9.1 KiB
Getting Started
Preparation
Before you can start improving hdk you need to set up your development environment! This section will show how you can do that.
Installing Python v3.8
hdk is a Python library. So Python should be installed to develop hdk. v3.8 is recommended because our CI also uses v3.8.
You can follow this guide to install it (alternatively you can google how to install python 3.8).
Installing Poetry
Poetry is our package manager. It simplifies dependency and environment management by a lot.
You can follow this official guide to install it.
Installing make
The dev tools use make to launch the various commands.
On Linux you can install make from your distribution's preferred package manager.

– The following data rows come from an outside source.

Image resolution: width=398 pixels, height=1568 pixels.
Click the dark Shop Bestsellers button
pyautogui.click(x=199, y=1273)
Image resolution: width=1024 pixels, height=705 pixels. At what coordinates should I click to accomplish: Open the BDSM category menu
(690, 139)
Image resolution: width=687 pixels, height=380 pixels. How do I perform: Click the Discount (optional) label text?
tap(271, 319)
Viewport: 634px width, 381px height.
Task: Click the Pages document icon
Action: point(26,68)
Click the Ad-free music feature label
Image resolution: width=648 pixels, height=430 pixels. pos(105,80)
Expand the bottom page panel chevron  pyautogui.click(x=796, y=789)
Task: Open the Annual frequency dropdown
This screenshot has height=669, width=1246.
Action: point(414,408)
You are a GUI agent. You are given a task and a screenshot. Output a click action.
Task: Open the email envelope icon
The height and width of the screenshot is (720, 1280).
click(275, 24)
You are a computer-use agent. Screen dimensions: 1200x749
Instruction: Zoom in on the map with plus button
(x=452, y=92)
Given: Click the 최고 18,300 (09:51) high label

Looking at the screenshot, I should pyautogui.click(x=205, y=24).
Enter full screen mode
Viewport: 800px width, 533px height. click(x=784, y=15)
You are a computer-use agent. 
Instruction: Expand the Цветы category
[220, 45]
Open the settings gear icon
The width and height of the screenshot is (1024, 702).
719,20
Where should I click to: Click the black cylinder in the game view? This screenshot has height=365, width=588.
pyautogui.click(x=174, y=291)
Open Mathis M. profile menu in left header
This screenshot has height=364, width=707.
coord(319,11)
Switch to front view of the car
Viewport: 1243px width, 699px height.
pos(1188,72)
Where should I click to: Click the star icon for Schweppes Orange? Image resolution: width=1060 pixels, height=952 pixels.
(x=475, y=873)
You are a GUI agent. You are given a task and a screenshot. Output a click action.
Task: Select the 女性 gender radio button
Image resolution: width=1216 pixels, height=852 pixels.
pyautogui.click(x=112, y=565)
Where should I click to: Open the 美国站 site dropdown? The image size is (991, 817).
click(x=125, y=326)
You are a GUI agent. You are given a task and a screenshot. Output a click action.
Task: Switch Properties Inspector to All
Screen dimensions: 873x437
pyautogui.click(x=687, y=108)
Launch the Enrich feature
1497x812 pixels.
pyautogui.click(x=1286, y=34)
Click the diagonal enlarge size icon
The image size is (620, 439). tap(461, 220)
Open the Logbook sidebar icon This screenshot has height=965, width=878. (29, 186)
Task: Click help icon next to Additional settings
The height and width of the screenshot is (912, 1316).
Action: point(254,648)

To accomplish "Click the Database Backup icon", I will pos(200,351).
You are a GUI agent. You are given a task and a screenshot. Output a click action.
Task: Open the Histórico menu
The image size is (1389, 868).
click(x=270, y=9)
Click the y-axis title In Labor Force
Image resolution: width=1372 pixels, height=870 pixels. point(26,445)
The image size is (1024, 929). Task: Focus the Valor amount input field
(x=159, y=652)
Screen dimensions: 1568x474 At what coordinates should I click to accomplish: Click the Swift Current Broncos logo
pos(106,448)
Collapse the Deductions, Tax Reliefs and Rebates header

On Mac OS you can install a more recent version of make via brew:
# check for gmake
which gmake
# If you don't have it, it will error out, install gmake
brew install make
# recheck, now you should have gmake
which gmake
It is possible to install gmake as make, check this StackOverflow post for more infos.
On Windows check this GitHub gist.
/!\ In the next sections, be sure to use the proper make tool for your system, make, gmake or other. /!\
Cloning repository
Now, it's time to get the source code of hdk. You can use the following command to do that.
git clone https://github.com/zama-ai/hdk.git
Setting up environment
We are going to make use of virtual environments. This helps to keep the project isolated from other Python projects in the system. The following commands will create a new virtual environment under the project directory and install dependencies to it.
cd hdk
make setup_env
Activating the environment
Finally, all we need to do is to activate the newly created environment using the following command.
source .venv/bin/activate
Leaving the environment
After your work is done you can simply run the following command to leave the environment.
deactivate
Syncing environment with the latest changes
From time to time, new dependencies will be added to project or the old ones will be removed. The command below will make sure the project have proper environment. So run it regularly!
make sync_env
Terminology
In this section we will go over some terms that we use throughout the project.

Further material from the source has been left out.